• What needs to be done
Tally the lines in the records below that contain the string "pixels". Reply with only the number.
**** Working data
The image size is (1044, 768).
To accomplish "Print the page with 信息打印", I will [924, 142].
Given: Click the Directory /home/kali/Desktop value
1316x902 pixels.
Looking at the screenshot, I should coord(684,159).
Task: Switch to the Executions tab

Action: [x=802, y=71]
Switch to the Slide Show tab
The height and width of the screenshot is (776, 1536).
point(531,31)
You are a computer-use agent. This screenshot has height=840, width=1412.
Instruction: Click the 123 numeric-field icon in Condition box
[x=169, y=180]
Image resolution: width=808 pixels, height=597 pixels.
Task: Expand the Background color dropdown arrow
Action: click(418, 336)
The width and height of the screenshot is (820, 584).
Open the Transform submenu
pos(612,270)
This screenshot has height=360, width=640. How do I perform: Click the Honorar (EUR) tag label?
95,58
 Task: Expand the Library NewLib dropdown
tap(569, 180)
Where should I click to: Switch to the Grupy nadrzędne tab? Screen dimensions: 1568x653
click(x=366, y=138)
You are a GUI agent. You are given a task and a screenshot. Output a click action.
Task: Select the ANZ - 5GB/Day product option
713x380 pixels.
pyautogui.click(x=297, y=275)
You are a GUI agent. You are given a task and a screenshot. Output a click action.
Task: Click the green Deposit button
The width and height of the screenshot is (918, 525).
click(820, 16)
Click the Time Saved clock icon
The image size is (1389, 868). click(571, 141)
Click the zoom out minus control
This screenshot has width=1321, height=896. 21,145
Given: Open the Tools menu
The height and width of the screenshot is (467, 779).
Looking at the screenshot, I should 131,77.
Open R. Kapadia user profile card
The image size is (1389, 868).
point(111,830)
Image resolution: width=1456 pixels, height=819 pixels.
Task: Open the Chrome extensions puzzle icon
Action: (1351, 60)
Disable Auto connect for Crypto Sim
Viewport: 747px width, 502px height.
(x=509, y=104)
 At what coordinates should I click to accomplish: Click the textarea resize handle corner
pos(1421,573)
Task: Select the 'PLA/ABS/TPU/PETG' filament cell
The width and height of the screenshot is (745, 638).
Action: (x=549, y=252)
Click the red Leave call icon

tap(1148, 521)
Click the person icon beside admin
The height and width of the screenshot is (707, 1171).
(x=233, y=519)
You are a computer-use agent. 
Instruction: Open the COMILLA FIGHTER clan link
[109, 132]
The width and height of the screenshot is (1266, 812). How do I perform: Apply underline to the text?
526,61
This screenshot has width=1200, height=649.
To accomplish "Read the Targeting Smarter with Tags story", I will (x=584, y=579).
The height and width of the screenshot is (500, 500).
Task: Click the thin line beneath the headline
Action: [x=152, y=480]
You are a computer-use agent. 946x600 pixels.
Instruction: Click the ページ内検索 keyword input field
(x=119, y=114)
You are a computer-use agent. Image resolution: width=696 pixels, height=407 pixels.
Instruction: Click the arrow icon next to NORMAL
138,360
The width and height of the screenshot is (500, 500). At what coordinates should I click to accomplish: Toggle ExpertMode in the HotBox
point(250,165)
********
• Expected answer
6